21 janvier 2019

Henry James: l'art du non-dit


[Avertissement spoiler : afin d'éviter d'en apprendre trop sur le dénouement de l'histoire, lisez ce compte-rendu après lecture ou voyez celui de "Textes & Prétextes" qui  présente le récit sans le dévoiler outre mesure.] 

Dans cette brillante nouvelle de Henry James tout en virtuosité, John Marcher est persuadé qu'un événement extraordinaire doit lui arriver, il a "le sentiment d'être réservé pour quelque chose de rare et d'étrange, pour une possibilité prodigieuse et terrible", ainsi que le lui rappelle May Bertram à laquelle il s'était un jour confié de cela et qu'il revoit des années plus tard, lors d'une rencontre fortuite : une chose "qui probablement vous accablerait", se remémore-t-elle. De ce jour, le couple se revoit régulièrement mais Marcher ne semble pas s'apercevoir de l'amour que lui porte May et demeure égoïstement préoccupé par ce fameux pressentiment sur lequel ils veillent de concert, elle par une générosité aimante, lui avec l'envie et la crainte de sa survenue. Il faudra que meure son amie pour que, sur sa tombe où il se saoule de souvenirs larmoyants, dans un "deuil confortable" [l'expression est du traducteur JP Naugrette], John Marcher finisse par réaliser ce fait dont Miss Bertram avait finement pénétré la profondeur et qu'elle tenta en vain d'insinuer, en lui dévoilant son désir.
Deux traducteurs, deux versions

Tandis que le Douanier Rousseau peint des fauves et des jungles exubérantes, l'époque voit l'investigation de l'inconscient travailler les esprits.

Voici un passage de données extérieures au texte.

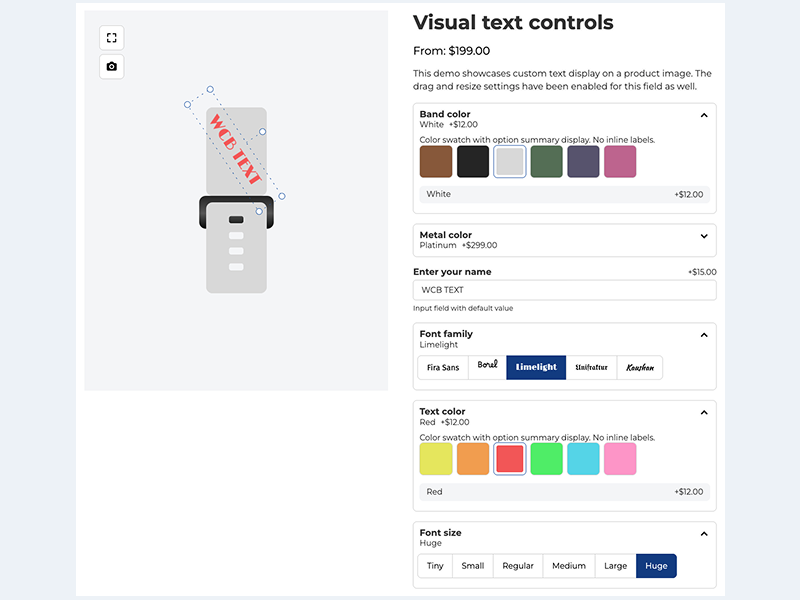
Task: Select the Fira Sans font option
Action: [x=443, y=367]
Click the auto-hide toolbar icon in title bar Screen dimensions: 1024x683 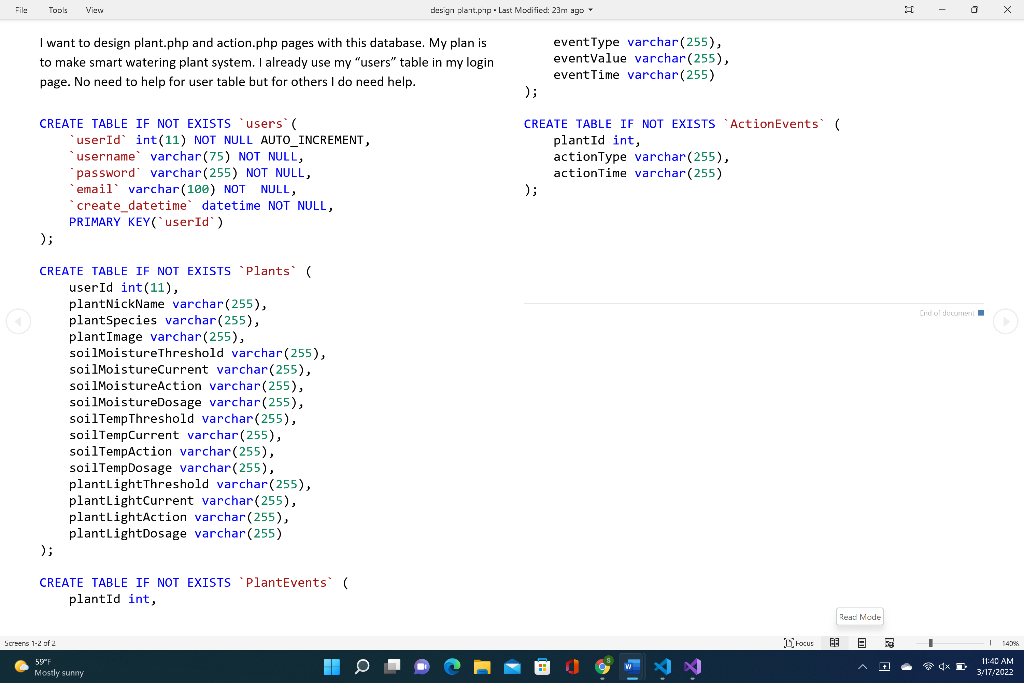click(x=907, y=9)
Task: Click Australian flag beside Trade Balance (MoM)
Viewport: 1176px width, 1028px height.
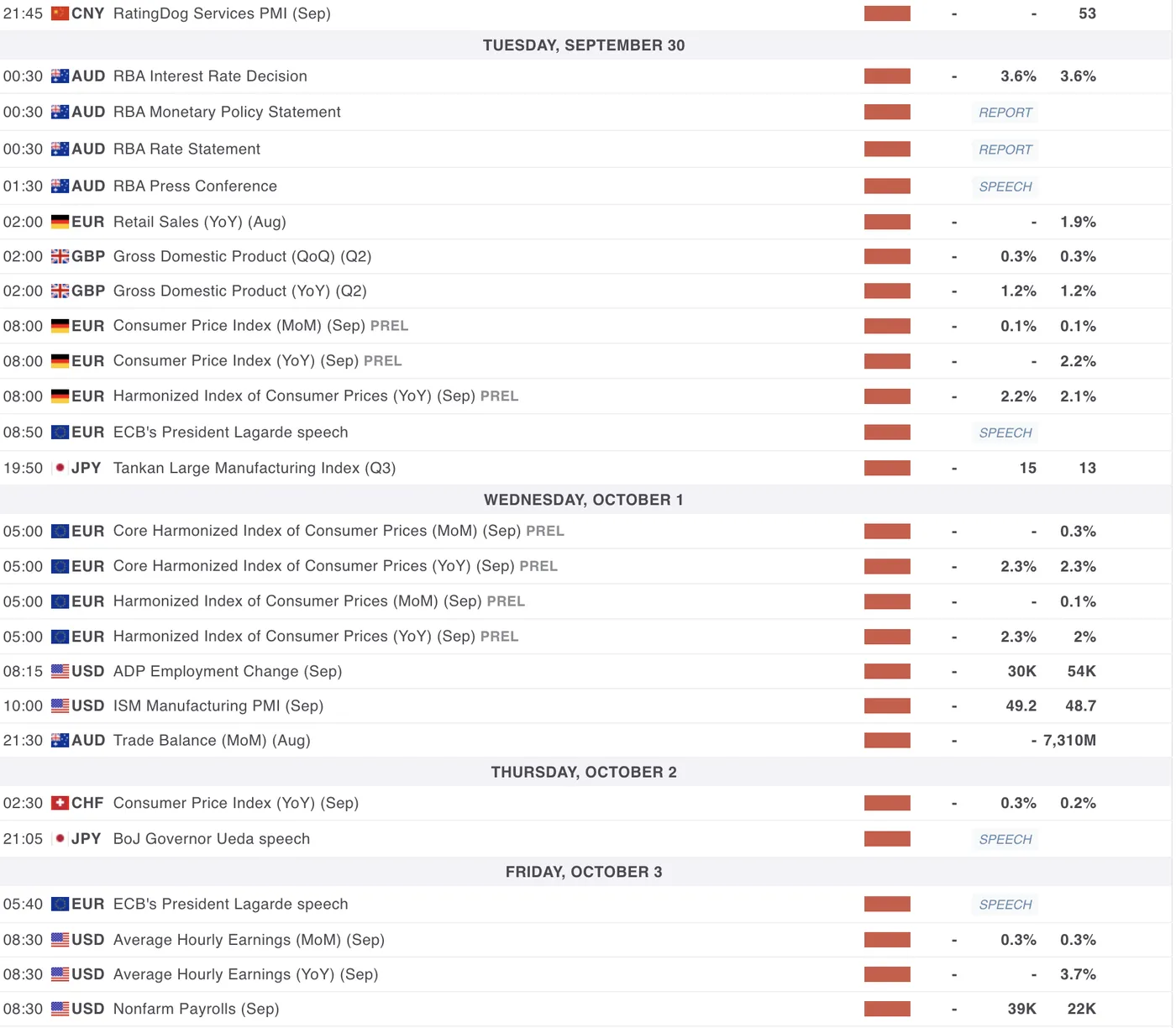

Ce texte prend place dans la période la plus faste de la production de l'auteur, de 1892 à 1904, période féconde où il donna la moitié de ses nouvelles, celles qui rayonnent par leur ambiguïté, leur complexité, et leur ironie narrative, telles que "Le tour d'écrou", "L'autel des morts", "La mort du lion", "Le motif dans le tapis", etc. À la différence de cette dernière – où Henry James, sans jamais révéler le secret, lui donne une sorte de présence physique, de sorte qu'au terme du récit, il importe peu au lecteur qu'il soit ou non connu (cf «l'illusionnisme philosophique»  de Clément Rosset dans le "Le réel - Traité de l'idiotie", p.69) – , dans "La Bête dans la Jungle", l'événement mystérieux attendu se produit à la fin. 

Dans une préface concise, Jean-Pierre Naugrette indique que "c'est la quête, même vouée à l'échec, qui structure la vie du protagoniste, lui donne forme [...]."  Toute la tension créée par la nouvelle repose sur un désir de savoir non satisfait : "C'est ce désir de savoir, et non ce désir de May, qui anime Marcher, au péril de sa vie à elle."

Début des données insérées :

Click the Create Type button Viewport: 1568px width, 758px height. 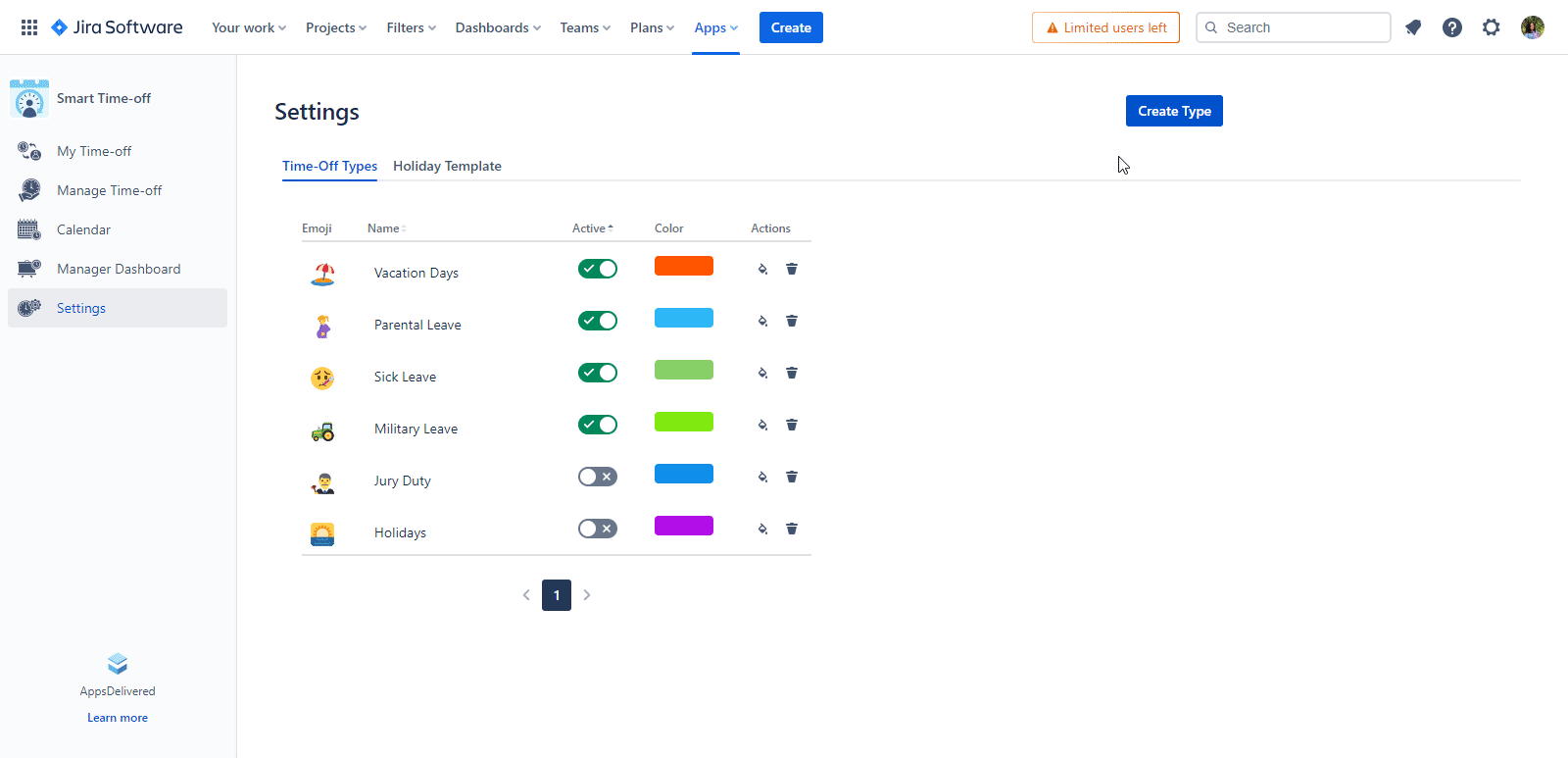pyautogui.click(x=1174, y=111)
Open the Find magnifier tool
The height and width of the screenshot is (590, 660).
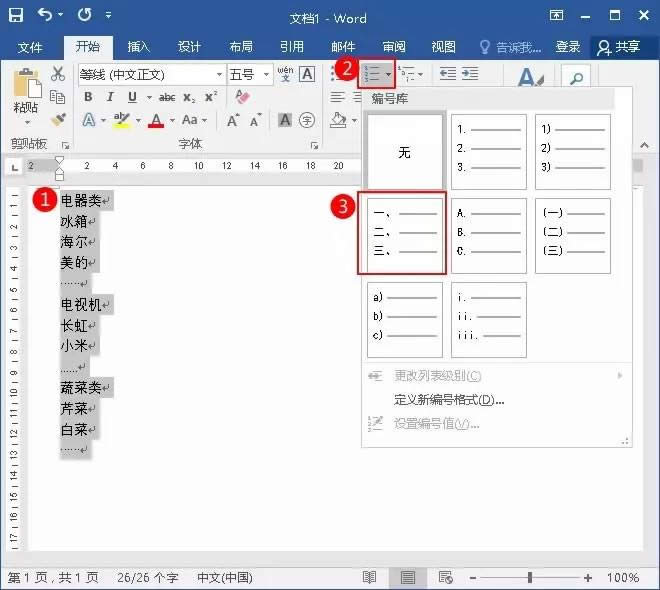tap(576, 78)
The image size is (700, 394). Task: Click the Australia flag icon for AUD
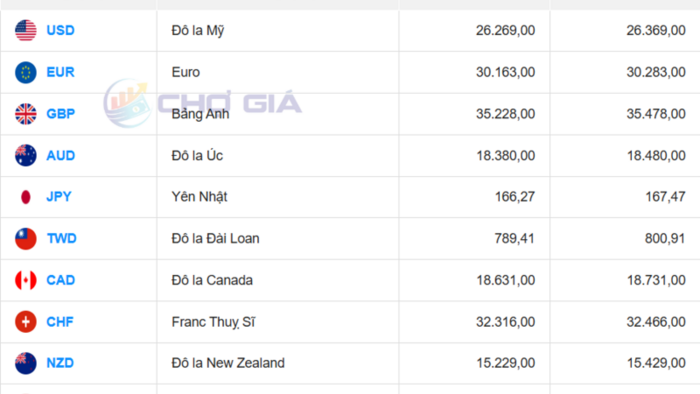pyautogui.click(x=25, y=155)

L'hypothèse d'une homosexualité refoulée (qu'on prête à l'auteur) a été suggérée pour expliquer l'attitude détachée de Marcher. L'on peut également y voir la peur du désir. Les psychanalystes iront de leurs théories, Naugrette décline les clarifications, car il y voit l'inconvénient de ne pas préserver le non-dit, nerf de la tension narrative, et j'ai tendance à le rejoindre : le secret enfoui dans le texte de James, ici en maître, veut forcer "le lecteur à s'exposer tandis que l'auteur se dérobe à tout prix", écrivait J-B Pontalis.

Cette lecture est d'une puissance étonnante, "d'une puissance vénéneuse" lit-on quelque part. Au-delà du lamentable ratage sentimental, elle suscite des réflexions innombrables sur la solitude dans le couple, sur l'égocentrisme, le désir, les illusions et la mort.  

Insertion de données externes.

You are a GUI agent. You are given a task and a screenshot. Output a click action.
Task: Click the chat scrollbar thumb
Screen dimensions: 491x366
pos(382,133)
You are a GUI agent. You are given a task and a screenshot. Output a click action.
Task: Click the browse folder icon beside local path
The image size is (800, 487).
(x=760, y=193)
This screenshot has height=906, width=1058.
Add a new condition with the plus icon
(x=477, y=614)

Je voudrais encore souligner les différences dans les traductions. L'exemplaire dont je dispose (Livre de Poche) est traduit par Jean-Pierre Naugrette dont le travail diffère assez bien de celui de Fabrice Hugot (Critérion). Ainsi, pour qualifier l'événement à venir qui tient le couple, on lira l'expression "ce mystère qui explique tout" chez Hugot alors que Naugrette choisit "le fin mot". De même, l'extrait qui suit diffère beaucoup, le second étant plus proche de l'anglais original.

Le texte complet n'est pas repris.